What you have to do -
Please keep to the lines below from the one with "Viewport: 1224px width, 765px height." through the one with "Task: Click the schedule Name input field", and restate them word for word, ends included.

Supplied entries -
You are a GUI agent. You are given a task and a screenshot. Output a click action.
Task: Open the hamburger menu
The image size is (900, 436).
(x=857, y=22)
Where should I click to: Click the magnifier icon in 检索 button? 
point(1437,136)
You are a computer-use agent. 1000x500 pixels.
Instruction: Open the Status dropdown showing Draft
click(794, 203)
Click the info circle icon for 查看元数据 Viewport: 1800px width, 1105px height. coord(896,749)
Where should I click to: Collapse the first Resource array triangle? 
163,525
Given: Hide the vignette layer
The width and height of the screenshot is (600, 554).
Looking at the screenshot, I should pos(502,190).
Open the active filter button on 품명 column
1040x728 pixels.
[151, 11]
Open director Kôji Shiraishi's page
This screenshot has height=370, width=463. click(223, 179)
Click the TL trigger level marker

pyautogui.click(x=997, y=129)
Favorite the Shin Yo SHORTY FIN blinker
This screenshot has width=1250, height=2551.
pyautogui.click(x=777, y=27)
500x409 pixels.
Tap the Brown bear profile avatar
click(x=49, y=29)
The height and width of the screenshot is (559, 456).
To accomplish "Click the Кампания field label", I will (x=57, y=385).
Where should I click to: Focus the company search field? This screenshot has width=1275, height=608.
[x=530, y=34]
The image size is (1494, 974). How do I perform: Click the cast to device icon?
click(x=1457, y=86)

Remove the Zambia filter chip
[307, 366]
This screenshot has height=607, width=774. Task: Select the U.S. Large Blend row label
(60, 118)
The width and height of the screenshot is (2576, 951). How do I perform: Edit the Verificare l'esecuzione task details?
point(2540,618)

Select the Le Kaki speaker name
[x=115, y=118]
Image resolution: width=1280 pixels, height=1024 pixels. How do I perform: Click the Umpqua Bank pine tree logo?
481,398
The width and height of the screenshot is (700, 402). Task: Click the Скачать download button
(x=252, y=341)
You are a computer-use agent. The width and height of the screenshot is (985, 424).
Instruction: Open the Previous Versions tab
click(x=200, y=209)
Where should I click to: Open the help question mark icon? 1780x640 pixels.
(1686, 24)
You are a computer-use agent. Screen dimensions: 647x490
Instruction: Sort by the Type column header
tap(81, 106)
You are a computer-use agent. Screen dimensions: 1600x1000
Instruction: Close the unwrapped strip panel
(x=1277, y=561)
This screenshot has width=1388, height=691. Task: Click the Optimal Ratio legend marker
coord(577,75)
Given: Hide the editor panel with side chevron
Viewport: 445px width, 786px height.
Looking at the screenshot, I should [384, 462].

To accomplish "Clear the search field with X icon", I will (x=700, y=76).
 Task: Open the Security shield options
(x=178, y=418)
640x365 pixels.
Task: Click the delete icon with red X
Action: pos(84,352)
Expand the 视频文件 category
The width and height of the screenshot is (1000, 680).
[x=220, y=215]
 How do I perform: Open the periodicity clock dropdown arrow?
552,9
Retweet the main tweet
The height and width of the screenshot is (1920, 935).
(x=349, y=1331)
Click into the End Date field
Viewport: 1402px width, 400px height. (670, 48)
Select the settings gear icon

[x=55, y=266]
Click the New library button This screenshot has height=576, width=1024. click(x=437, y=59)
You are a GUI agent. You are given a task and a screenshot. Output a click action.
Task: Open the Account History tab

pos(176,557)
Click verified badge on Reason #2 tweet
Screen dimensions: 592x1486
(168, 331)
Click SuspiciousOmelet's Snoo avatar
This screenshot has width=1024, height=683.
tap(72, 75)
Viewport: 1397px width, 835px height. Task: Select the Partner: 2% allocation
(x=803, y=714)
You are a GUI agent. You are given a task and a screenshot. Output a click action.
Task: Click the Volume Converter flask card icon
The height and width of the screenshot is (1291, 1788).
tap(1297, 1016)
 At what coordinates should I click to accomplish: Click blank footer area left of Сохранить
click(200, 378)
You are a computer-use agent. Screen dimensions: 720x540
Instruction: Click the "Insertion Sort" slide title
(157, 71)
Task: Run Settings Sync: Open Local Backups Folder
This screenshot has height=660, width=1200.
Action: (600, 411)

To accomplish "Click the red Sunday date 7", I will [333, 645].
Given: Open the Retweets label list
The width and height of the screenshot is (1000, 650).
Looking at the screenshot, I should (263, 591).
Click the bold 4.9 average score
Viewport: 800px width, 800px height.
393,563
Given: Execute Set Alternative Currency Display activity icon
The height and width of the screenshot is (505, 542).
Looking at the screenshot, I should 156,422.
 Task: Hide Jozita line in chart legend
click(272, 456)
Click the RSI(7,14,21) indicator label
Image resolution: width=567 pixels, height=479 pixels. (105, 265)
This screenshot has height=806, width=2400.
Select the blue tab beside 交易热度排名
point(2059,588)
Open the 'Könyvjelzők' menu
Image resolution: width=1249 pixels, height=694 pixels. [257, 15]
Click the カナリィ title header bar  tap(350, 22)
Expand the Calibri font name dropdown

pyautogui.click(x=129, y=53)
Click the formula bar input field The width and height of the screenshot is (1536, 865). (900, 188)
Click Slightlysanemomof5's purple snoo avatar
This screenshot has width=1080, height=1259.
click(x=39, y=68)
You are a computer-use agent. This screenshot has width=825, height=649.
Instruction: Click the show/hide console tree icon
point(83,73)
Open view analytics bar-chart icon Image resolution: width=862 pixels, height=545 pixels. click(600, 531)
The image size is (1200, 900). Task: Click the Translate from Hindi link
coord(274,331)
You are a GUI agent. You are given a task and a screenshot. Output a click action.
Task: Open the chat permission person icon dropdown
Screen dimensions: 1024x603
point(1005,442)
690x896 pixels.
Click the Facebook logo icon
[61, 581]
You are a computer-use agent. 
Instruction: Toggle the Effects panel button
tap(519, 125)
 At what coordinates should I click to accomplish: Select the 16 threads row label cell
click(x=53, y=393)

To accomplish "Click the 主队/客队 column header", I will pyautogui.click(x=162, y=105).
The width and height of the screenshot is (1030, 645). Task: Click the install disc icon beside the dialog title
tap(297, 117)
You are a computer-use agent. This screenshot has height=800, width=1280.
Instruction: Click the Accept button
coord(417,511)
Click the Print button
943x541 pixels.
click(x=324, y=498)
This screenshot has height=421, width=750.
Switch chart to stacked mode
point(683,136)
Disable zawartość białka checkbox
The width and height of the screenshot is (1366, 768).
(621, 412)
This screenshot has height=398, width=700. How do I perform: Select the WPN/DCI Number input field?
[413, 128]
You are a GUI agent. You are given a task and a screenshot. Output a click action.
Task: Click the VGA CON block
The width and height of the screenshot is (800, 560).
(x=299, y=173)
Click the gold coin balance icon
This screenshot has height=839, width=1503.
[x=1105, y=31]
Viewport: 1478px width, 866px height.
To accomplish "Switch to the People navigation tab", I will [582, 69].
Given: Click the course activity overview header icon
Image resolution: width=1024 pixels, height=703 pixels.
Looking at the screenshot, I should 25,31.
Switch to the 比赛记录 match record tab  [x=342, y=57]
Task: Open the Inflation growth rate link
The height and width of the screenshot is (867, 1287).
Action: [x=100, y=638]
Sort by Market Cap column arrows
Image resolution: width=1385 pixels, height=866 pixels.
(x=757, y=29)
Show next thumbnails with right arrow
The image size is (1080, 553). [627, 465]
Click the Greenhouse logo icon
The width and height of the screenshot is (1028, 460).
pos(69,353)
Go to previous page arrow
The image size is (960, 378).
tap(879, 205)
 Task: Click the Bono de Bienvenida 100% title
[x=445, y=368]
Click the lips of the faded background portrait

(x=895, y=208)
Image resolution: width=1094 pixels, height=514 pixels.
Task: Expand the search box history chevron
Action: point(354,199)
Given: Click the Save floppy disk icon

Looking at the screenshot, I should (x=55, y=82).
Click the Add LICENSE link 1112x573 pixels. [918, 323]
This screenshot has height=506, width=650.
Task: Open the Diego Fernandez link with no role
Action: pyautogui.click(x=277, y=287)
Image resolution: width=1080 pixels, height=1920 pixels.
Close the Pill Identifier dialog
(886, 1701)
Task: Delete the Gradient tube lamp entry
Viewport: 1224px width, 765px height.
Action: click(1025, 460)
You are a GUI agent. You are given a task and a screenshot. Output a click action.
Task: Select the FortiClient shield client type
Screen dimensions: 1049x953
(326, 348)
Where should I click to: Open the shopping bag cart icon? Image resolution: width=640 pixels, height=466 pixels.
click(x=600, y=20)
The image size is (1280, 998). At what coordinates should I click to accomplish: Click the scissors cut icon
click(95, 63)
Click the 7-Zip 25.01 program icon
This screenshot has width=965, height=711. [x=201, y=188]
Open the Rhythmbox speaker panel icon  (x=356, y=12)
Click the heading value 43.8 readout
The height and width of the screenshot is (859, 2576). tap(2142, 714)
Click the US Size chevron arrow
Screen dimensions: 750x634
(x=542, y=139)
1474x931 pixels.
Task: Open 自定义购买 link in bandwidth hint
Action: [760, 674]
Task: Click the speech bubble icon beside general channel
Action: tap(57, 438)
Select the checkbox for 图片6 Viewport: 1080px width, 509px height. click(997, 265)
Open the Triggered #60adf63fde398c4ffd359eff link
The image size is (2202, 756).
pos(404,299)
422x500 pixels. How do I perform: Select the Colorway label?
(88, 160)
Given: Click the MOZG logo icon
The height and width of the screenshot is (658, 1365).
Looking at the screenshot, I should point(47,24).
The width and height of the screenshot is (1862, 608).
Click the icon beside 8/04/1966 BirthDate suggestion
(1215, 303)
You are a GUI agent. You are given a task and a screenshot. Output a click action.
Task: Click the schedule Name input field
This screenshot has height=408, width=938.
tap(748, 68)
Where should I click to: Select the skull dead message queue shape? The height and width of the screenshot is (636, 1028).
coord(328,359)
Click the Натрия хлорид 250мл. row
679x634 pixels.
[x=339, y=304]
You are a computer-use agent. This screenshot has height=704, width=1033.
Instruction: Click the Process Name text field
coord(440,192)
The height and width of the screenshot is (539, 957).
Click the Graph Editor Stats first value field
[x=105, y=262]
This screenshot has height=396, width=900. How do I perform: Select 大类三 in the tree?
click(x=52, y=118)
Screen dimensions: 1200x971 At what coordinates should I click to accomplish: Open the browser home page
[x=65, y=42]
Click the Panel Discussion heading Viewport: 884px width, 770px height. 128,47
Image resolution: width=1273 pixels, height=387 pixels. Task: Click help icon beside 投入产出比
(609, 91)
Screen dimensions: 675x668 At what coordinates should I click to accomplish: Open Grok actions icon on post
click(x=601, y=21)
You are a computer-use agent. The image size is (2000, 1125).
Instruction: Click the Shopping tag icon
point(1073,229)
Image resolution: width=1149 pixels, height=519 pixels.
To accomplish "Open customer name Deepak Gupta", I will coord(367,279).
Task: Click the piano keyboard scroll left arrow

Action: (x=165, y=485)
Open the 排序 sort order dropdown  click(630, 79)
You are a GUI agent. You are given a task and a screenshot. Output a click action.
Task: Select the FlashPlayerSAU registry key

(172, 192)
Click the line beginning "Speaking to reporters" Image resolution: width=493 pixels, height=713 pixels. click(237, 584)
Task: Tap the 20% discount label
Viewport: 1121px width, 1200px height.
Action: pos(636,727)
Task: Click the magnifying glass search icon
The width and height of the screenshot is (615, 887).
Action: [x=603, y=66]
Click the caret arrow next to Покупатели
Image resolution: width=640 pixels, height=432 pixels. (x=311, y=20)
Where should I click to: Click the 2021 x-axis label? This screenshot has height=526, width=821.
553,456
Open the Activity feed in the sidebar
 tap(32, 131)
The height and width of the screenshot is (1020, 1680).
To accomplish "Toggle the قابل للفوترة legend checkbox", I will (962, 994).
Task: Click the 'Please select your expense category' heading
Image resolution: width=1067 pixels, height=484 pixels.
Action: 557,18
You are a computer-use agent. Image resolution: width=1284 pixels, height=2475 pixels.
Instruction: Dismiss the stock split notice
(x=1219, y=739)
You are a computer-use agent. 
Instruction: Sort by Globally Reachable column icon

Your solution -
Viewport: 1224px width, 765px height.
Action: click(1025, 460)
You are a GUI agent. You are given a task and a screenshot. Output a click action.
Task: Select the FortiClient shield client type
Screen dimensions: 1049x953
(326, 348)
Where should I click to: Open the shopping bag cart icon? Image resolution: width=640 pixels, height=466 pixels.
click(x=600, y=20)
The image size is (1280, 998). At what coordinates should I click to accomplish: Click the scissors cut icon
click(95, 63)
Click the 7-Zip 25.01 program icon
This screenshot has width=965, height=711. [x=201, y=188]
Open the Rhythmbox speaker panel icon  (x=356, y=12)
Click the heading value 43.8 readout
The height and width of the screenshot is (859, 2576). tap(2142, 714)
Click the US Size chevron arrow
Screen dimensions: 750x634
(x=542, y=139)
1474x931 pixels.
Task: Open 自定义购买 link in bandwidth hint
Action: [760, 674]
Task: Click the speech bubble icon beside general channel
Action: tap(57, 438)
Select the checkbox for 图片6 Viewport: 1080px width, 509px height. click(997, 265)
Open the Triggered #60adf63fde398c4ffd359eff link
The image size is (2202, 756).
pos(404,299)
422x500 pixels. How do I perform: Select the Colorway label?
(88, 160)
Given: Click the MOZG logo icon
The height and width of the screenshot is (658, 1365).
Looking at the screenshot, I should point(47,24).
The width and height of the screenshot is (1862, 608).
Click the icon beside 8/04/1966 BirthDate suggestion
(1215, 303)
You are a GUI agent. You are given a task and a screenshot. Output a click action.
Task: Click the schedule Name input field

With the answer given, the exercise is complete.